_EXERCISE:_ Name every partner ecosystem that the passage on the immigrant founders summit says competing startups will come through.

_READING PASSAGE:_

------------------------------------

The confirmed speaker lineup also draws from some of the most recognizable names in the industry, including Anna Makanju, vice president of global impact at Open AI, Severin Hacker, co-founder and CTO of Duolingo, and Immad Akhund, founder and CEO of Mercury. 

New this year is a global startup pitch competition open to immigrant founders from around the world, with 40-plus startups expected to compete on the second stage. Rather than taking submissions directly, competing startups will come through partner ecosystems – from Startup Island Taiwan to the Start2 Group, Open Austria and the Latino Business Action Network. 

“Both the startup and the ecosystem that nominated them are winners,” Malobrodsky explained. One Way Ventures itself may also write checks to companies that catch their attention. “If any of those companies are interesting for us to actually write a larger check, we’d do it,” he said.

Immigrants’ power: community roots  

Regardless, the Summit’s core remains building a community of immigrant founders in the U.S. and spotlighting visionaries. The pitch competition, for one, reflects its broader vision for the Summit’s long-term future. 

“Think of it as South by Southwest for immigrant entrepreneurship.” And, beyond the networking experience, the chance to actually pitch in front of investors will prove invaluable to participants. “It’s all about the impact on a personal and business level for those founders.” 

There’s no shortage of tech conferences in San Francisco, but a dedicated gathering for immigrant founders is a different thing entirely. These innovators often navigate visa uncertainty, building without established networks, and fundraising in a market that still skews heavily toward pattern-matched founders. 

Malobrodsky was direct about what immigrant founders need to do differently: “A lot of immigrant founders are not good at packing their pitch into a 90-second elevator pitch. You need to gain interest in the first 30 seconds and keep it engaged – almost like shooting dopamine, the kind of information the other party will be interested in,” he said. 

The key, he added, is pitching forward: the big vision, not just what you’ve already built. 

The second challenge is stepping outside familiar circles. “When immigrants come to the U.S., they tend to fall into their own ecosystems – Indians with the Indians, Latinos with Latinos. You can do that on a friendly level, but you should be coming out of your comfort zone and going towards blending in with the bigger ecosystem.” 

The third is building a public presence: panels, press, visibility. “Perception in the U.S. is very important. You’re almost required to be more of a public figure,” he noted. 

The power of storytelling

The timing of the Summit is a “funny coincidence,” according to Malobrodsky; the 2026 edition falls the week before the U.S. midterm elections.

------------------------------------

_PROVIDED MATERIAL:_
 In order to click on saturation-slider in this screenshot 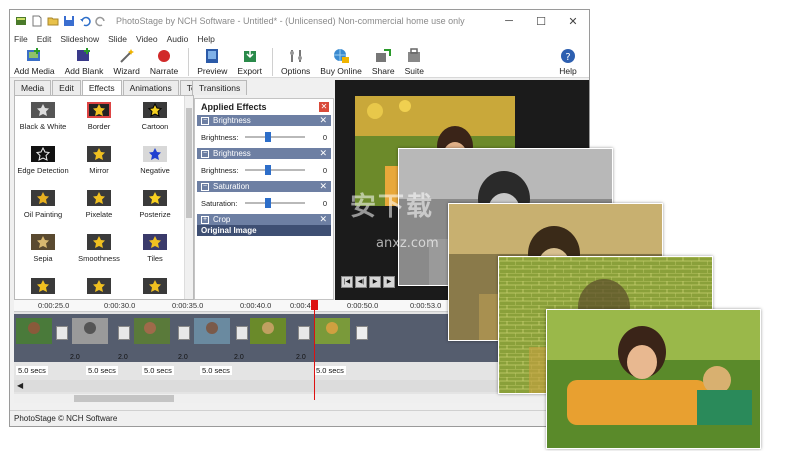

------------------------------------

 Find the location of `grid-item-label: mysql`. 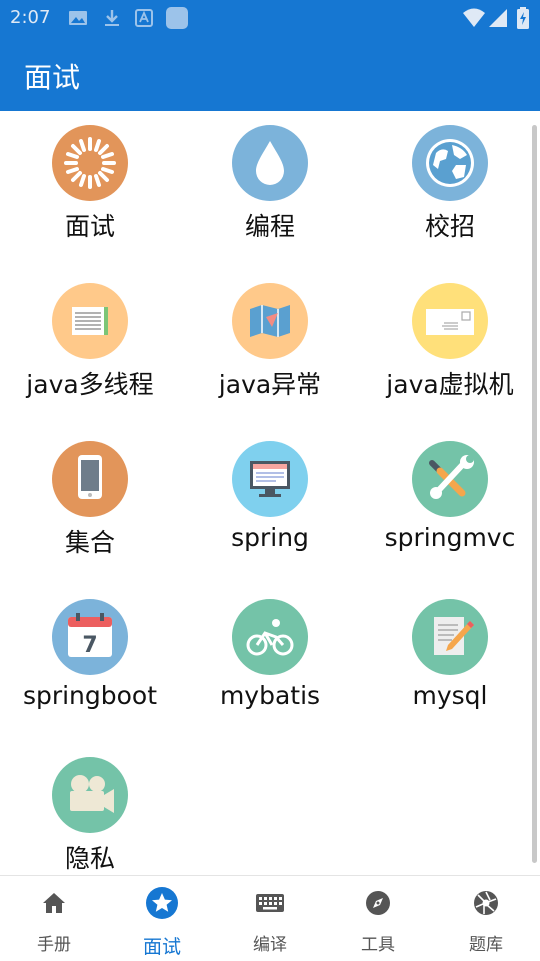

------------------------------------

_WRITTEN SOLUTION:_ Startup Island Taiwan, the Start2 Group, Open Austria, and the Latino Business Action Network.